Lettre aux parents d’élève

Les personnels du collège tiennent à vous expliquer les raisons qui les poussent à rester mobilisés et à demander votre soutien mardi 2 avril.
Le gouvernement vient de faire passer un arrêté « choc des savoirs » qui prévoit, malgré les contorsions linguistiques de la Ministre de l’Éducation Nationale, l’instauration de groupes de « besoin » au collège en français et en mathématiques.
Ce projet est d’autant moins défendable que toutes les études sur le sujet aboutissent aux mêmes conclusions : les groupes de niveaux creusent les inégalités sans faire progresser les élèves les plus faibles. On devine par ailleurs aisément les effets délétères d’une telle sélection pratiquée dès le plus jeune âge. Les élèves les meilleurs ne sont eux-mêmes pas à l’abri, tous n’étant pas armés dès 11 ans pour faire face à la pression que constitue une telle mise en compétition. Quant aux plus fragiles, cette stigmatisation ne peut que les conforter dans l’image négative qu’ils ont souvent d’eux-mêmes et les faire renoncer.
M. Attal a beau protester qu’il s’agirait d’aider chacun au plus près de ses besoins, la réalité est toute autre : dans la mesure où cette réforme, en plus d’être insupportable dans son principe de tri social des élèves, est imposée sans moyens pour déployer les groupes et oblige – ô ironie – à mettre fin à une grande partie des dispositifs locaux destinés à favoriser la réussite de tous dans des disciplines présentes au brevet : heures d’aide personnalisée en français , mathématiques et histoire-géographie, demi-groupes en français pour favoriser la pratique du théâtre. L’autre alternative aurait consisté à supprimer toutes les options…Ce sont finalement tous les élèves qui pâtissent de cette réforme.
Les conséquences matérielles elles-mêmes seront lourdes. On a vu avec la réforme du lycée à quel point l’éclatement du groupe classe crée du mal-être. Chez les élèves, d’abord, ces êtres sociaux qui ne sont pas réductibles à une somme de compétences réussies ou échouées, et qui vivent avec l’adolescence un moment où la relation à l’autre est essentielle à la construction de soi. Chez les enseignants, aussi, qui ont vu leurs conditions d’exercice fortement dégradées avec l’explosion des cours en barrettes. Par ailleurs, cette réforme est l’occasion d’imposer aux professeurs des progressions communes, des manuels labellisés, des méthodes de travail. On est en train de transformer le métier d’enseignant en métier d’exécutant. On comprend bien l’intérêt de la chose à un moment où, faute d’avoir su attirer vers les concours d’enseignement, il va falloir recourir massivement aux professeurs contractuels.
Comment bien former des enfants avec des professeurs sous-payés, recrutés pour mettre en œuvre un cadre rigide ? Comment des enfants pourront-ils apprendre sereinement en étant sans cesse classés, catalogués, avec en jeu, perpétuellement, rien moins que leur poursuite d’études ? Quelle société préparons-nous en habituant des enfants de 11 ans à pratiquer l’entre-soi ? En renonçant à nous donner les moyens d’une formation exigeante pour tous ? Que deviendront, dans un avenir où les IA, les fake-news, les populismes auront un poids accru, des enfants qui n’auront pas bien été formés à l’esprit critique ?
Madame, Monsieur, quand d’autres familles préfèrent le repli sur soi que promeut l’école privée, vous avez fait le choix de l’école publique et laïque pour la scolarité de votre enfant, nous vous en sommes reconnaissants. Nous espérons vivement que vous comprenez pourquoi nous serons en grève –c’est une journée entière de salaire retirée– et que vous nous soutenez pour défendre un collège égalitaire pour vos enfants et un parcours sans obstacle vers le lycée professionnel, général ou technologique.

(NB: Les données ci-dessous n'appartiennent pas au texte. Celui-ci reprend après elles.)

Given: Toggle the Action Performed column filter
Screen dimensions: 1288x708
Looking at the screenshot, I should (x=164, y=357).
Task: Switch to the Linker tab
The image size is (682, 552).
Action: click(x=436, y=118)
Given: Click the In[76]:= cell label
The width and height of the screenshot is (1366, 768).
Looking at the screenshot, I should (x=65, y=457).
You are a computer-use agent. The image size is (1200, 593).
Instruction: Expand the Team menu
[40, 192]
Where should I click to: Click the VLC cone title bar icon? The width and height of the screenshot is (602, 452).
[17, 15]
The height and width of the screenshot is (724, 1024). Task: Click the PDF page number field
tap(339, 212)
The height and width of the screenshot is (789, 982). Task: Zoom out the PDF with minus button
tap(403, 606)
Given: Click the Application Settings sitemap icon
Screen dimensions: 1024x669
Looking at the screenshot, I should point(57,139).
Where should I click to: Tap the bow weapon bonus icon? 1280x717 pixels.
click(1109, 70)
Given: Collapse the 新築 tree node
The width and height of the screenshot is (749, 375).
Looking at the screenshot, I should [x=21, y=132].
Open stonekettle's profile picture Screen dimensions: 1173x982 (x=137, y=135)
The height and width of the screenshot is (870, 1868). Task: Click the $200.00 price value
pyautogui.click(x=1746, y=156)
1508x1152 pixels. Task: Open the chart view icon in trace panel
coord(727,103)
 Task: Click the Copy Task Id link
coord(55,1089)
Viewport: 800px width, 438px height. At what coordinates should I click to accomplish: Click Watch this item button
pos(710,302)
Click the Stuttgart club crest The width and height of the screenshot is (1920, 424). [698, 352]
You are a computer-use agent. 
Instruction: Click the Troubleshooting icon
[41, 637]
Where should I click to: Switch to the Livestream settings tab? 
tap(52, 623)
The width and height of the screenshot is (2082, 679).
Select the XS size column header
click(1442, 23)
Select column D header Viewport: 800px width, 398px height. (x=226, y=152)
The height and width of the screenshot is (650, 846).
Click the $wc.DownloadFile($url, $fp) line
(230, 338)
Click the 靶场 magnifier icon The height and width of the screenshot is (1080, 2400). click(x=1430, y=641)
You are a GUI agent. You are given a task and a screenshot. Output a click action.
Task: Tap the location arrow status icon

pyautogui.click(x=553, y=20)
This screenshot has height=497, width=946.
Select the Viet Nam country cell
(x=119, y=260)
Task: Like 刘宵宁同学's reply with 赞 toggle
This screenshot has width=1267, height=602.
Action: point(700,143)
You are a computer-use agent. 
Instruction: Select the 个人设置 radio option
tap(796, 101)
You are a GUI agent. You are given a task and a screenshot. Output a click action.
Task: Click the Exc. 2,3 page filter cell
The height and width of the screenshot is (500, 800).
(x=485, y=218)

C’est pourquoi, en appui à la grève des enseignants contre cette réforme injuste,

nous vous appelons à ne pas mettre vos enfants dans les collèges landais mardi 2 avril et à venir rencontrer les professeurs devant les collèges DUSSARRAT pour la zone dacquoise à midi, et LUBET BARBON à St Pierre du Mont pour la zone montoise à 17 h, afin de discuter des suites et notamment de nos initiatives communes dès la rentrée le lundi 29 avril 2024.